Rachel followed the maid up the stairs, carpetbag gripped in her hand. Mrs. Woodbridge watched her depart, her gaze boring a hole in Rachel’s back.

“You’re not going to keep her, are you, James?” Mrs. Woodbridge asked, her voice carrying clearly, making Rachel sound like a stray mongrel Dr. Edmunds had picked up. “Her cousin obviously misled you about her worth. For a reason, I would warrant, that is not to the girl’s credit.”

Rachel couldn’t hear Dr. Edmunds’s response, though Molly’s concurring harrumph was more than sufficiently loud.

Cheeks flaring, Rachel gripped her carpetbag more firmly and climbed behind the maid. It appeared she would find no friends in this household. Well, she would only be there for a month at most, according to Claire’s note. She could make do.
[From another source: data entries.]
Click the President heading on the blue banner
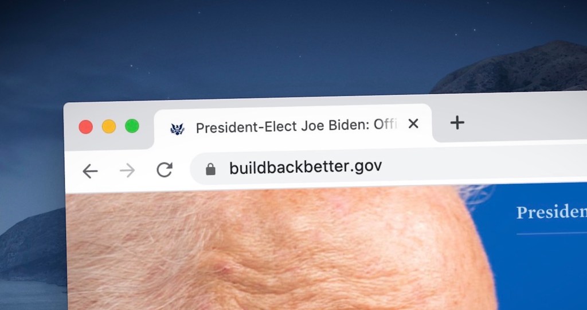 [551, 212]
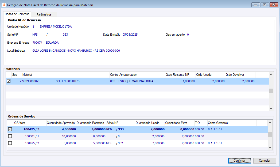Click the application icon in title bar

(x=3, y=5)
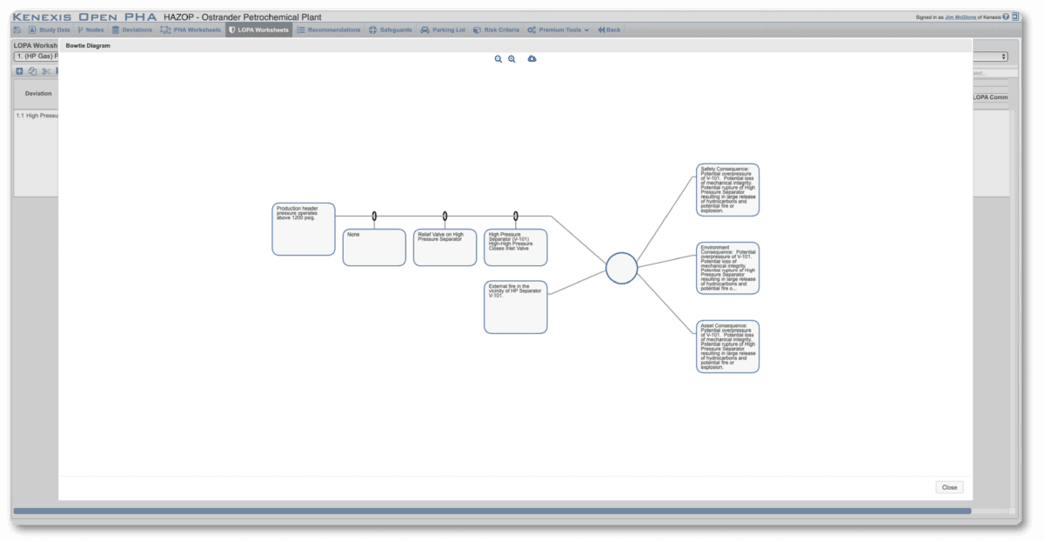Open the Premium Tools dropdown
Image resolution: width=1044 pixels, height=541 pixels.
559,30
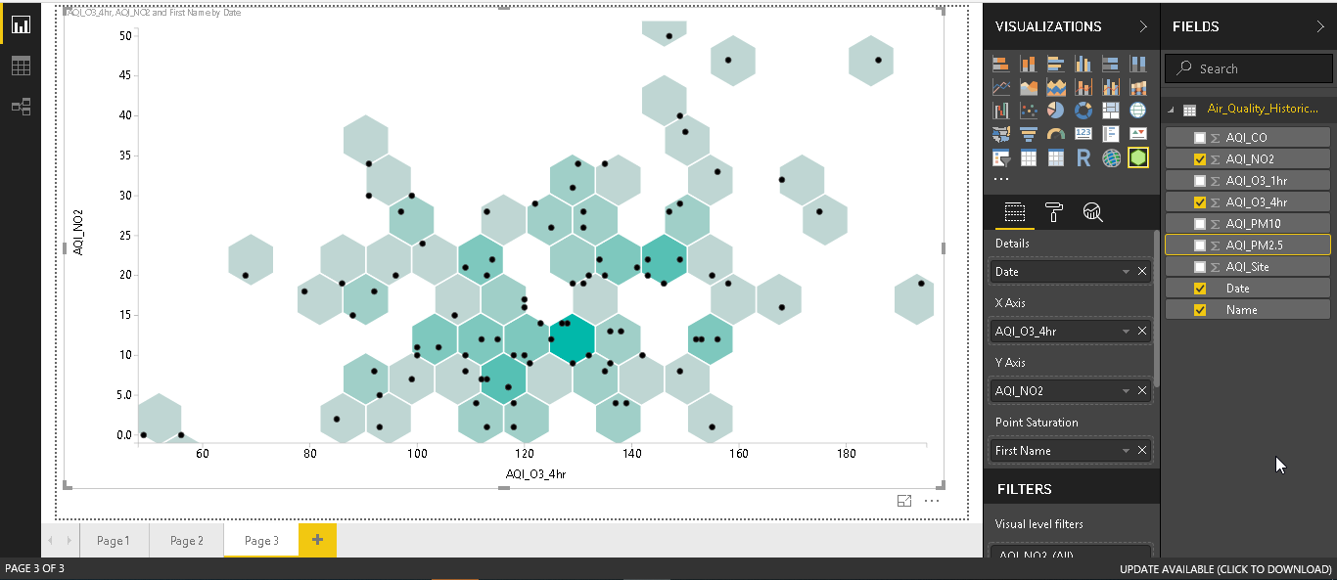Click the gauge visualization icon
The height and width of the screenshot is (580, 1337).
pos(1055,134)
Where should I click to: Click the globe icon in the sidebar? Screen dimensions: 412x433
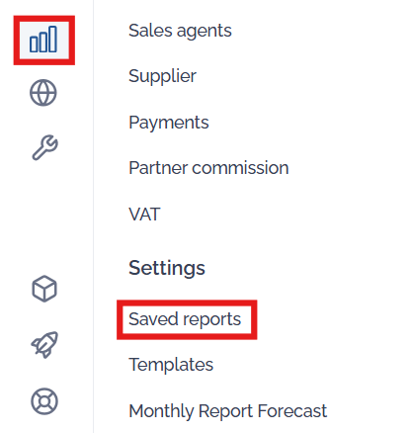[x=43, y=93]
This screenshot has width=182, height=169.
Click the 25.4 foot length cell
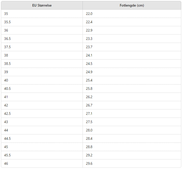point(89,80)
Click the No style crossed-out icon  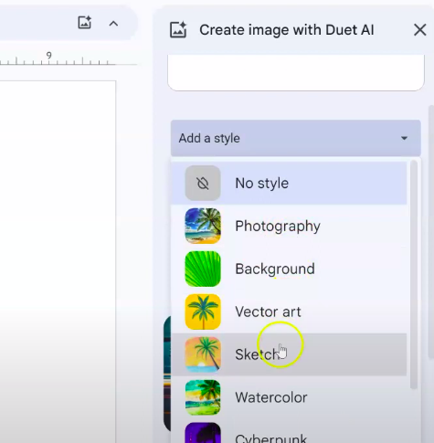[203, 184]
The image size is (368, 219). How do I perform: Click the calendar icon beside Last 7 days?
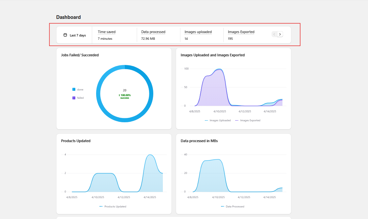click(65, 35)
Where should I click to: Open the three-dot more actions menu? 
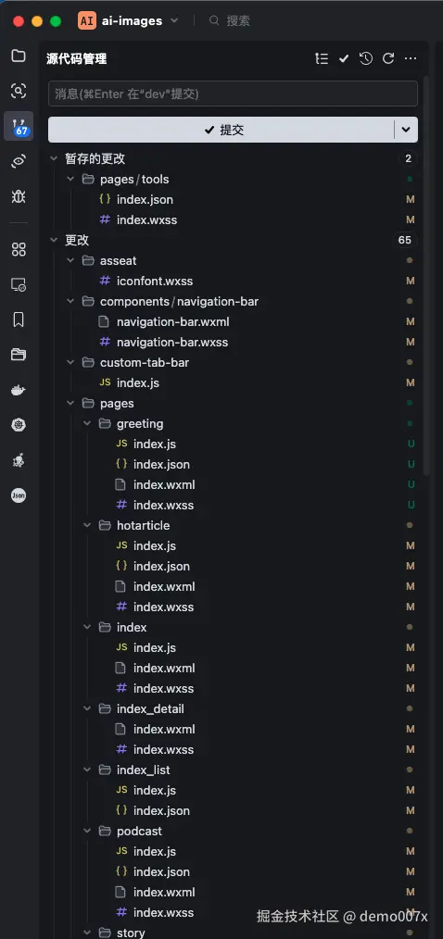411,58
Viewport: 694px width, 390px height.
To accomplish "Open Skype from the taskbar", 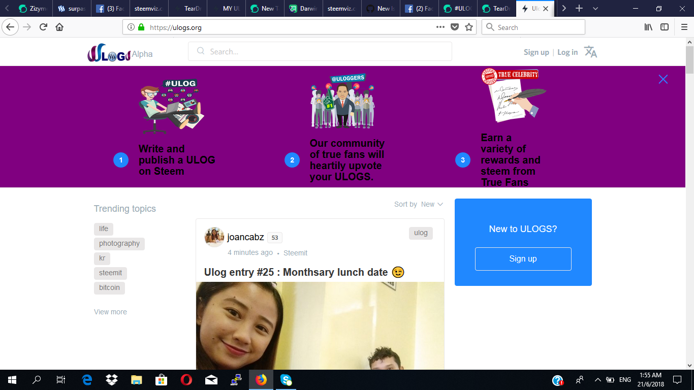I will (x=285, y=379).

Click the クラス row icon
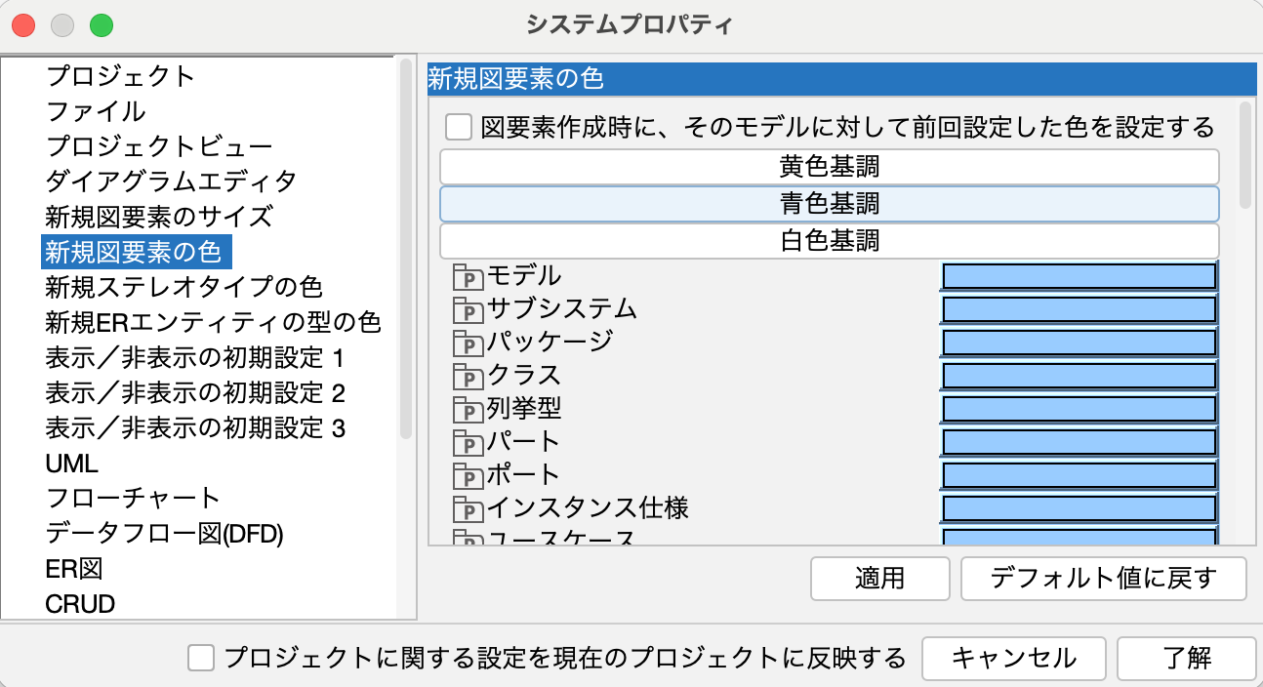pos(469,377)
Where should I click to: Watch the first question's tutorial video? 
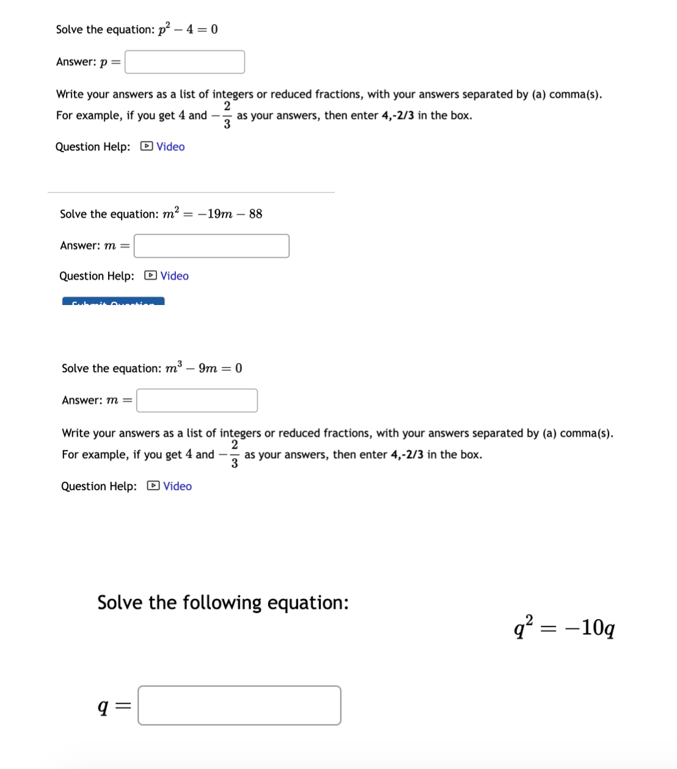[169, 146]

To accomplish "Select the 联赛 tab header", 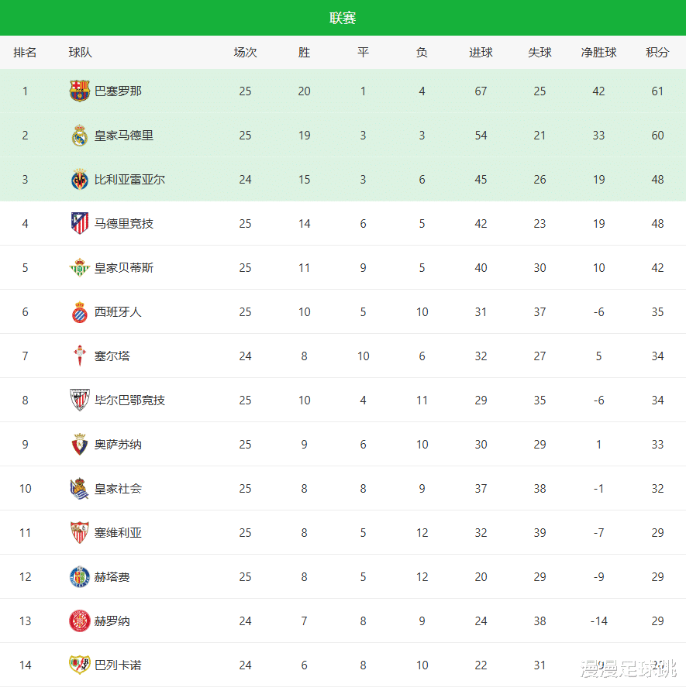I will [343, 18].

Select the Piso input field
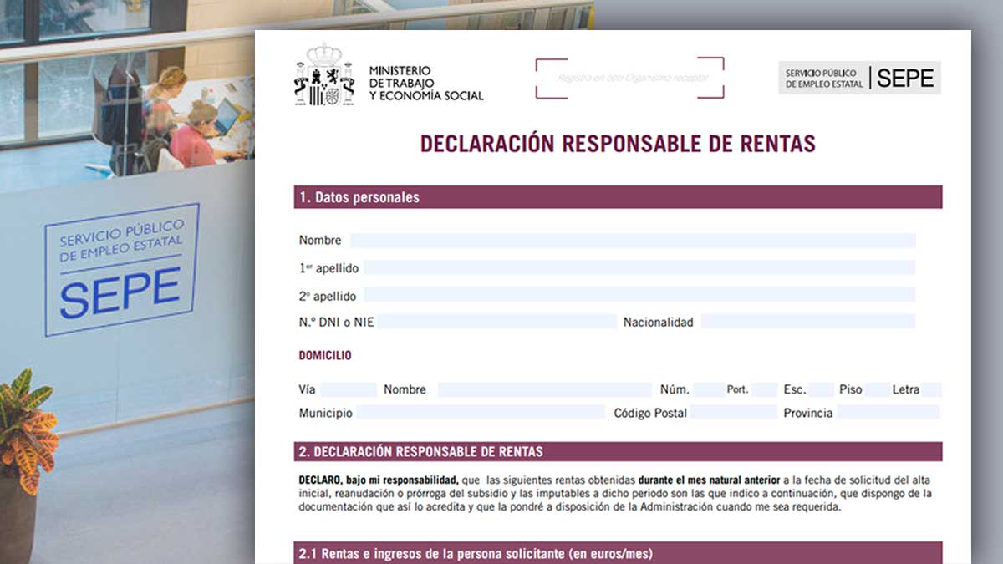click(x=876, y=389)
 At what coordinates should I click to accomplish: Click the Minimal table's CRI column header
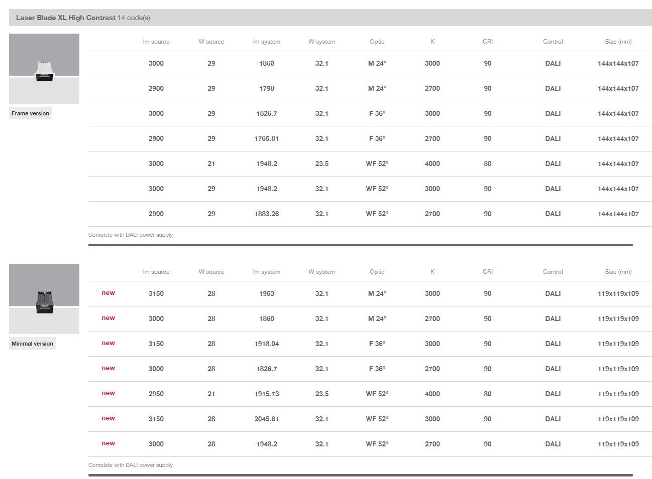tap(487, 272)
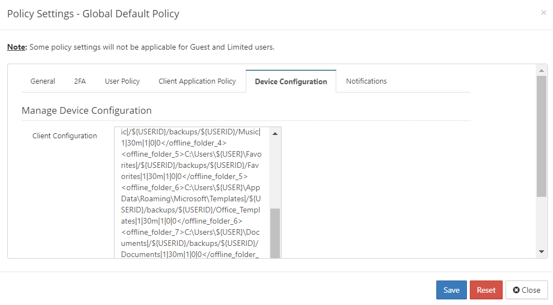Click the Client Configuration textarea scrollbar thumb
This screenshot has width=553, height=305.
[275, 233]
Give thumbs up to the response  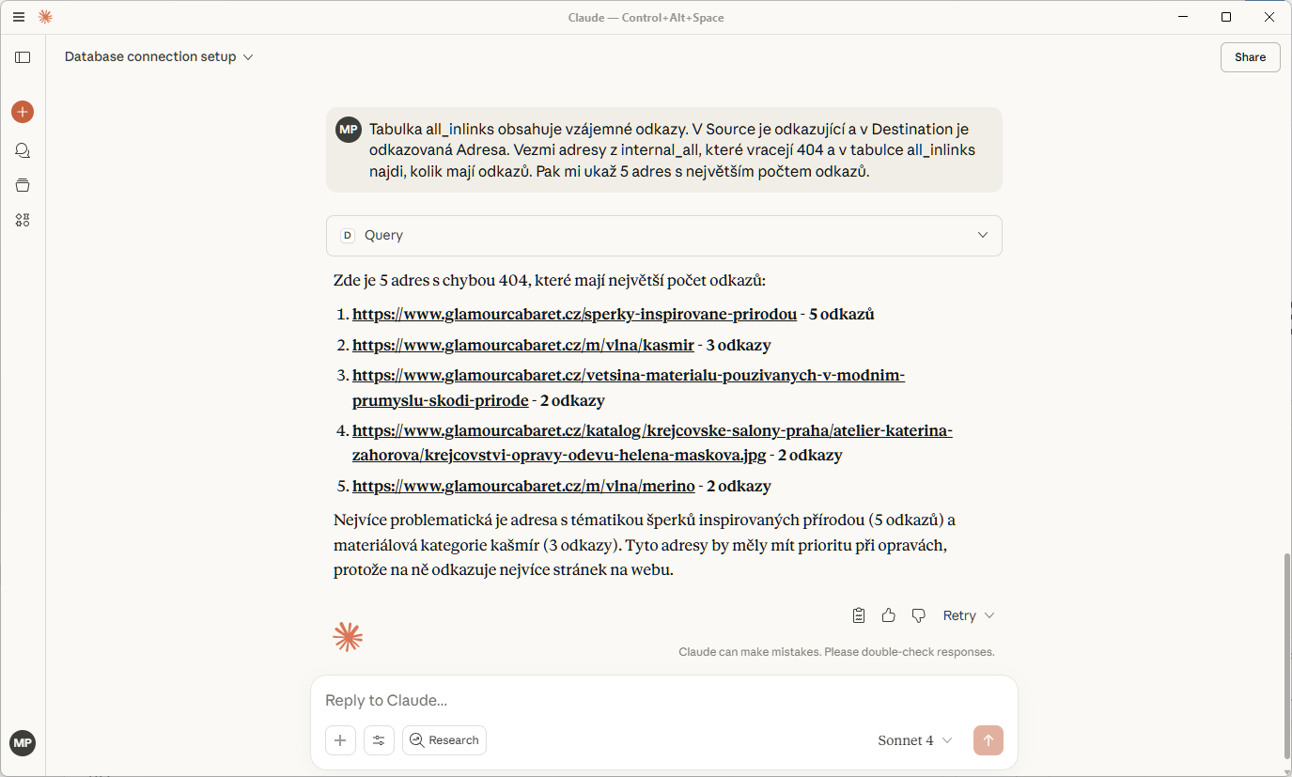(x=889, y=615)
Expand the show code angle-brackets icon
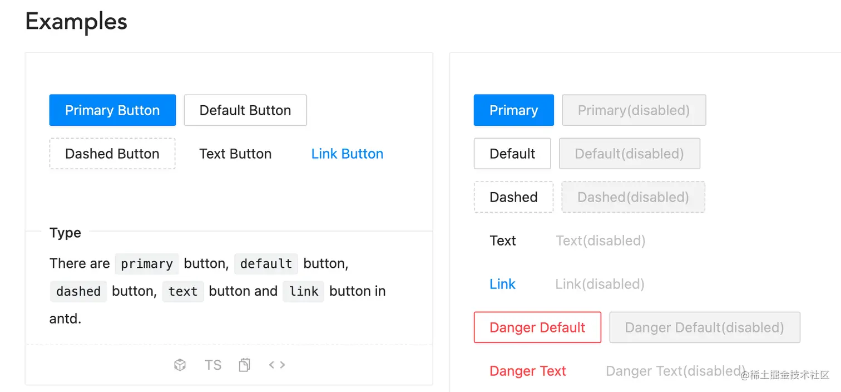The width and height of the screenshot is (841, 392). click(x=277, y=365)
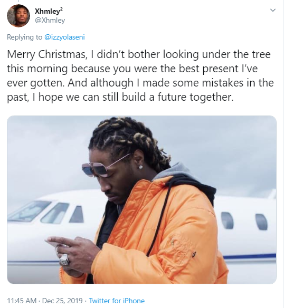The height and width of the screenshot is (308, 284).
Task: Click the plane's passenger windows in photo
Action: pyautogui.click(x=244, y=221)
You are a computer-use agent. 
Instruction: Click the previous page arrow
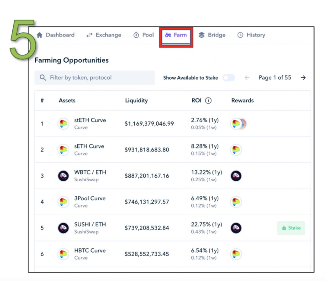click(x=247, y=78)
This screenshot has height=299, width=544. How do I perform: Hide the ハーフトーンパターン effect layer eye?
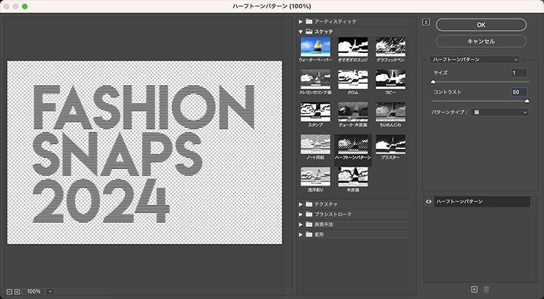pyautogui.click(x=429, y=201)
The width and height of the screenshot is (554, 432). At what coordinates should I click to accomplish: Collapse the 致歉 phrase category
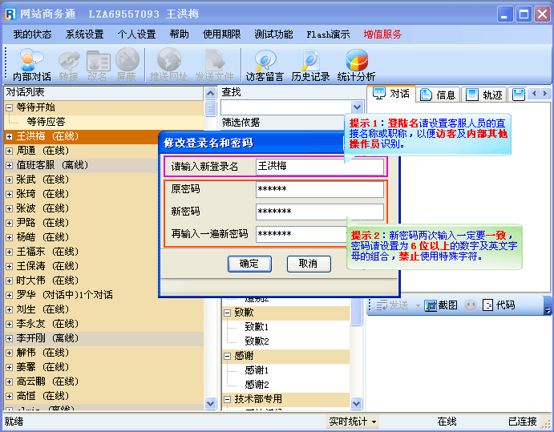(228, 313)

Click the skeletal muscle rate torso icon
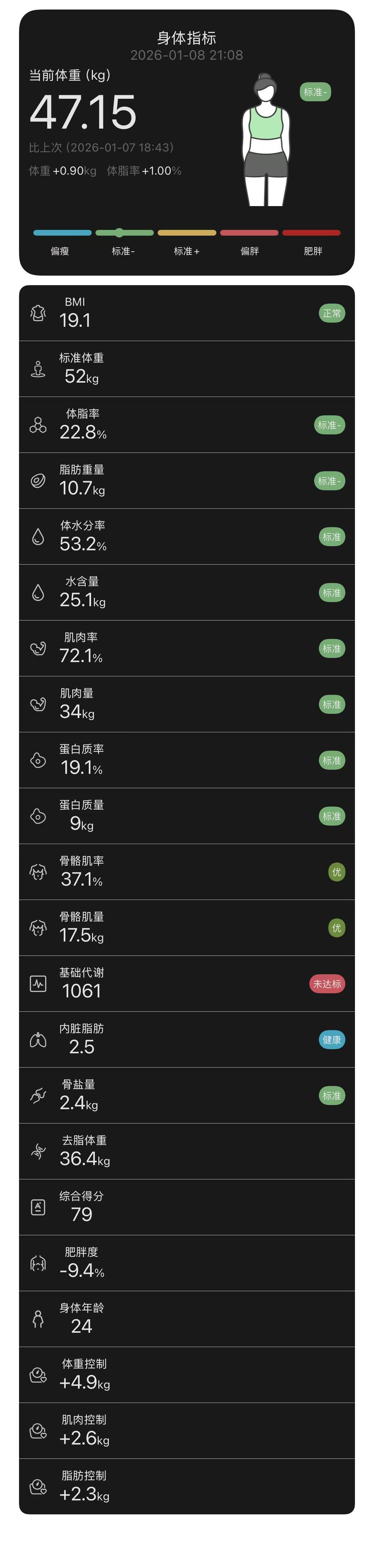(38, 872)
“How long have you been in service to Dr. Edmunds, Molly?” Rachel asked, trying to be friendly.

“Almost three years,” Molly answered brusquely, her voice bouncing off the staircase paneling, snowy white as the flowers of a guelder rose. Her tone was just as frosty.

They reached the third-floor landing with its low ceiling. Molly threw open the nearest door. “Here is your room. Next to Peg and me.”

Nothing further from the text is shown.